Injeção Intralesional de Corticosteroide
A injeção de acetato de triancinolona (0,05–0,2 mL de 10–40 mg/mL) diretamente no chalázio é um tratamento eficaz em consultório com taxas de resolução de 50–80%, evitando cirurgia. A injeção pode ser administrada transconjuntivalmente (através da pálpebra eversada) ou transcutaneamente (através da pele palpebral).

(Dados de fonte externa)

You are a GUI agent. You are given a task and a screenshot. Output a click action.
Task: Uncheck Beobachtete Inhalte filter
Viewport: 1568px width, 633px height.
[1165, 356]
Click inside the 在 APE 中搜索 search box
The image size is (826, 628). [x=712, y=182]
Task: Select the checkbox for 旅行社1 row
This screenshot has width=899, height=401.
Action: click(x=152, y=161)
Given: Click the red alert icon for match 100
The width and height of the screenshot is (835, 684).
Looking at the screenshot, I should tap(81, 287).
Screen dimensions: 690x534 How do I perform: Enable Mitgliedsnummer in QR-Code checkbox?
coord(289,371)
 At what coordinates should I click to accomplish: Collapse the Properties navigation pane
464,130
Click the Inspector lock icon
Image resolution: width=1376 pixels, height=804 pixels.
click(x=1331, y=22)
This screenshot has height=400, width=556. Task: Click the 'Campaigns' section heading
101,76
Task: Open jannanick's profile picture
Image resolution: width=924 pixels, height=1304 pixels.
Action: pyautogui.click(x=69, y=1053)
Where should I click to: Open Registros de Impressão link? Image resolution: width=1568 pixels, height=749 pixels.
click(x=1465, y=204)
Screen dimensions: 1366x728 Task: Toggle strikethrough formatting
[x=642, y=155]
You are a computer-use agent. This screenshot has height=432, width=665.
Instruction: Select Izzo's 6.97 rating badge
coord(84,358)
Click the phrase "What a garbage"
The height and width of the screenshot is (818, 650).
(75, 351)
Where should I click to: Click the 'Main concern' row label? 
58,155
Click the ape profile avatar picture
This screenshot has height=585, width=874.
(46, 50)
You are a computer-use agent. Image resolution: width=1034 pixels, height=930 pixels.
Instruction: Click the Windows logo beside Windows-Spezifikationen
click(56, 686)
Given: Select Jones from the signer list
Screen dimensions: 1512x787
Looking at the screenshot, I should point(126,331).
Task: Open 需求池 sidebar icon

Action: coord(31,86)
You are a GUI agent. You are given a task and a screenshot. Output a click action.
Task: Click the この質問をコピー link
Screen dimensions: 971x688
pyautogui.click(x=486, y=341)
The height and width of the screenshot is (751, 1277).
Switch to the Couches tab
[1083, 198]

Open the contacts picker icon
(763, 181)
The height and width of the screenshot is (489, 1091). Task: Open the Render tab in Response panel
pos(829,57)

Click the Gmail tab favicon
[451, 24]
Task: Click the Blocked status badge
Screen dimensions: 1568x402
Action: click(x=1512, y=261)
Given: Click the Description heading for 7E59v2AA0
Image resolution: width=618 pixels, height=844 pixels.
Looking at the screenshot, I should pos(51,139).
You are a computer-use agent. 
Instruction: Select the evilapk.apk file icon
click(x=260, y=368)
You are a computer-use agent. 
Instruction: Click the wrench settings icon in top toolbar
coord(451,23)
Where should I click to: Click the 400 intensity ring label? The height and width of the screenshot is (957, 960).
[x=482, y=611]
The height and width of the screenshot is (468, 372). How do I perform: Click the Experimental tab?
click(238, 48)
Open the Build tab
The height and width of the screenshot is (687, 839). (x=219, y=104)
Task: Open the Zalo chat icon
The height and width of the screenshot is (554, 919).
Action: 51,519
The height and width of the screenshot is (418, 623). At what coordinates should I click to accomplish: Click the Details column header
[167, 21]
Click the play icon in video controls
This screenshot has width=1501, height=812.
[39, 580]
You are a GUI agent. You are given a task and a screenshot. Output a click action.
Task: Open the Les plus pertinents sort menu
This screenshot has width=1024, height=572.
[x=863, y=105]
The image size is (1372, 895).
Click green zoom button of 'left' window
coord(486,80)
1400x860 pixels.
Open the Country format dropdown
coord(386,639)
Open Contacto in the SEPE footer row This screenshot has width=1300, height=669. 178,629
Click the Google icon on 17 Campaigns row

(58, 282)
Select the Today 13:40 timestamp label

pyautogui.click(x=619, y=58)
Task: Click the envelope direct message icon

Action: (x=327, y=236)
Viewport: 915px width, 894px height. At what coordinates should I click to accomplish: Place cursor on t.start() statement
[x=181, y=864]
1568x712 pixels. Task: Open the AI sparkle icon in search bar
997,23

- O efeito começa dentro de 1–2 semanas; uma segunda injeção pode ser dada se houver resolução incompleta
- Geralmente bem tolerada; os riscos incluem desconforto local transitório, despigmentação da pele (particularmente em tons de pele mais escuros — preferir injeção transconjuntival nesses pacientes) e muito raramente perfuração do globo ou — excepcionalmente raramente — oclusão vascular retiniana de injeção intravascular inadvertida, que pode causar perda visual permanente se realizada sem atenção adequada à anatomia
- Preferida sobre incisão e curetagem para muitos pacientes devido à evitação de uma incisão
Incisão e Curetagem

A incisão e curetagem é o tratamento cirúrgico definitivo para chalázios que não respondem ao manejo conservador ou injeção de corticosteroide intralesional. O procedimento é realizado em consultório sob anestesia local:
- Gotas de anestesia tópica aplicadas; anestésico local injetado na pálpebra
- Uma pinça de chalázio é aplicada à pálpebra para estabilizar e eversionar a pálpebra
- Uma incisão vertical é feita através da conjuntiva tarsal sobre a lesão (abordagem transconjuntival — sem incisão visível na pele)
- O conteúdo granulomatoso é curetado (removido com colher) e as paredes do cisto são suavemente perturbadas
- Nenhuma sutura é necessária; a incisão cicatriza espontaneamente
A resolução é alcançada em >90% dos casos. A recorrência no mesmo local após incisão e curetagem adequada deve levar à biópsia para excluir carcinoma de células sebáceas.
Chalázios Recorrentes
Pacientes que desenvolvem múltiplos chalázios ou experimentam recorrência rápida após tratamento devem ser avaliados para:
- Disfunção da glândula meibomiana e blefarite posterior — a causa raiz na maioria dos casos. Higiene palpebral agressiva, compressas quentes e doxiciclina oral reduzem as taxas de recorrência.
- Rosácea — uma condição sistêmica predisponente comum; tetraciclinas orais e tratamento da pele facial tratam ambas.
- Carcinoma de células sebáceas — qualquer lesão recorrendo no mesmo local após incisão e curetagem adequada deve ser biopsiada. O carcinoma de células sebáceas é o grande imitador das lesões palpebrais.
- Infestação por Demodex — tratar com limpeza palpebral apropriada ou XDEMVY.
Crianças com chalázios devem ser avaliadas quanto a doença palpebral estafilocócica e tratadas com manejo conservador primeiro; incisão e curetagem em crianças frequentemente requer anestesia geral.